# Work to complete
Could you write the next part of the mailing-list reply about the x86 checksum patch, picking up right where it stops?

# Source document
* * * * * * *

2023-06-28 09:43:30

by Borislav Petkov

[permalink] [raw]
Subject: Re: x86/csum: Remove unnecessary odd handling

+ Linus who's been poking at this yesterday.

+ lkml. Please always CC lkml when sending patches.

On Tue, Jun 27, 2023 at 09:06:57PM -0500, Noah Goldstein wrote:
> The special case for odd aligned buffers is unnecessary and mostly
> just adds overhead. Aligned buffers is the expectations, and even for
> unaligned buffer, the only case that was helped is if the buffer was
> 1-byte from word aligned which is ~1/7 of the cases. Overall it seems
> highly unlikely to be worth to extra branch.
>
> It was left in the previous perf improvement patch because I was
> erroneously comparing the exact output of `csum_partial(...)`, but
> really we only need `csum_fold(csum_partial(...))` to match so its
> safe to remove.
>
> All csum kunit tests pass.
>
> Signed-off-by: Noah Goldstein <[email protected]>
> ---
> arch/x86/lib/csum-partial_64.c | 37 ++--------------------------------
> 1 file changed, 2 insertions(+), 35 deletions(-)

* * * * * * *

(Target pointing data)
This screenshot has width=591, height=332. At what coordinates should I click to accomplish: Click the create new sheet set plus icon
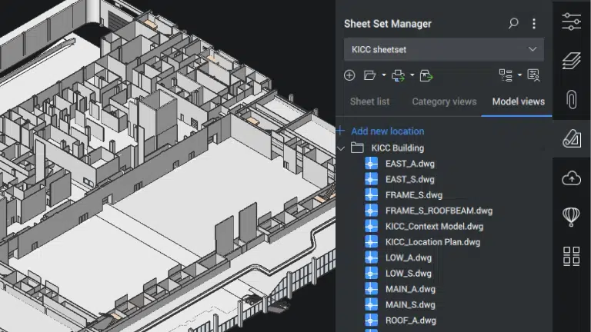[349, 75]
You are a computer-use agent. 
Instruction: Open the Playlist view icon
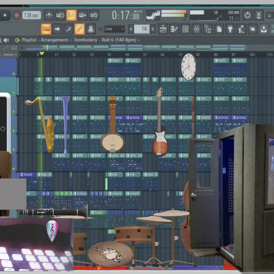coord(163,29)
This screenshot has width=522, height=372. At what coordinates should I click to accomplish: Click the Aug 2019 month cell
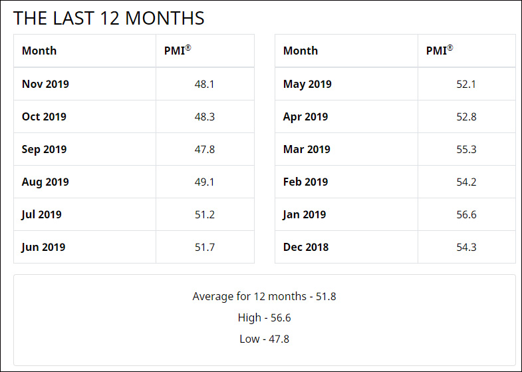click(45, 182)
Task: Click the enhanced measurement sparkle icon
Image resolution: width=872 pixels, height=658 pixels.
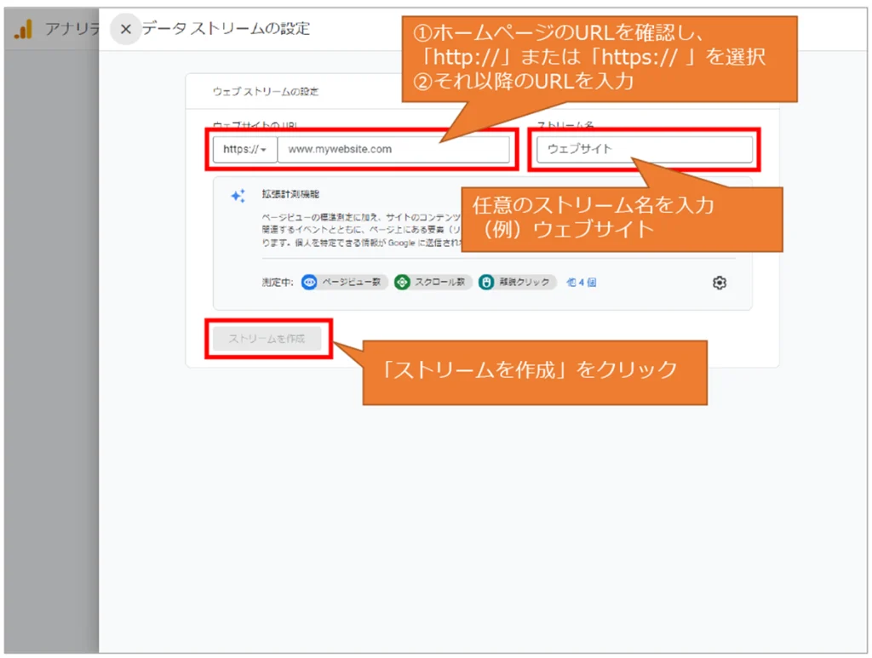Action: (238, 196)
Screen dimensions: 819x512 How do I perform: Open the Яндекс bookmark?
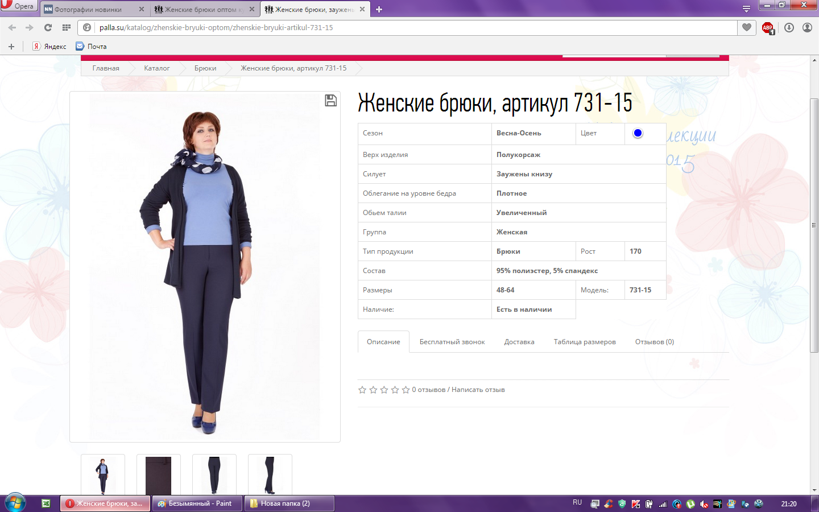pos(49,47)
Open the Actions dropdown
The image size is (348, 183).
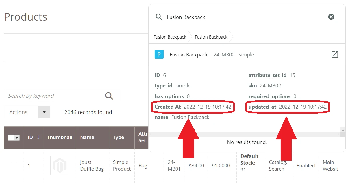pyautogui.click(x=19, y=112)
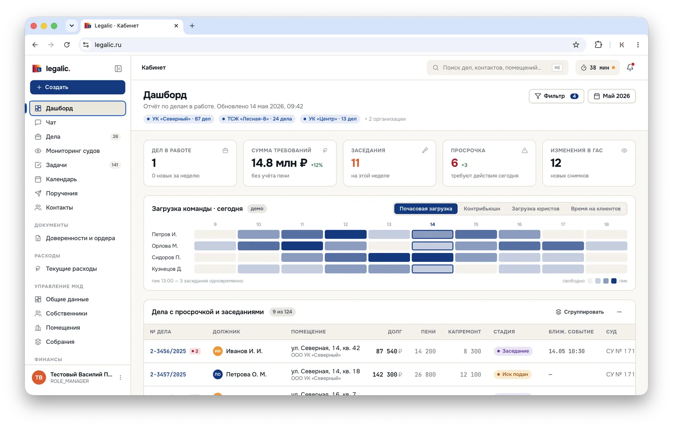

* * * * * * *

# Output for this task
>
> diff --git a/arch/x86/lib/csum-partial_64.c b/arch/x86/lib/csum-partial_64.c
> index cea25ca8b8cf..d06112e98893 100644
> --- a/arch/x86/lib/csum-partial_64.c
> +++ b/arch/x86/lib/csum-partial_64.c
> @@ -11,28 +11,6 @@
> #include <asm/checksum.h>
> #include <asm/word-at-a-time.h>
>
> -static inline unsigned short from32to16(unsigned a)
> -{
> - unsigned short b = a >> 16;
> - asm("addw %w2,%w0\n\t"
> - "adcw $0,%w0\n"
> - : "=r" (b)
> - : "0" (b), "r" (a));
> - return b;
> -}
> -
> -static inline __wsum csum_tail(u64 temp64, int odd)
> -{
> - unsigned int result;
> -
> - result = add32_with_carry(temp64 >> 32, temp64 & 0xffffffff);
> - if (unlikely(odd)) {
> - result = from32to16(result);
> - result = ((result >> 8) & 0xff) | ((result & 0xff) << 8);
> - }
> - return (__force __wsum)result;
> -}
> -
> /*
> * Do a checksum on an arbitrary memory area.
> * Returns a 32bit checksum.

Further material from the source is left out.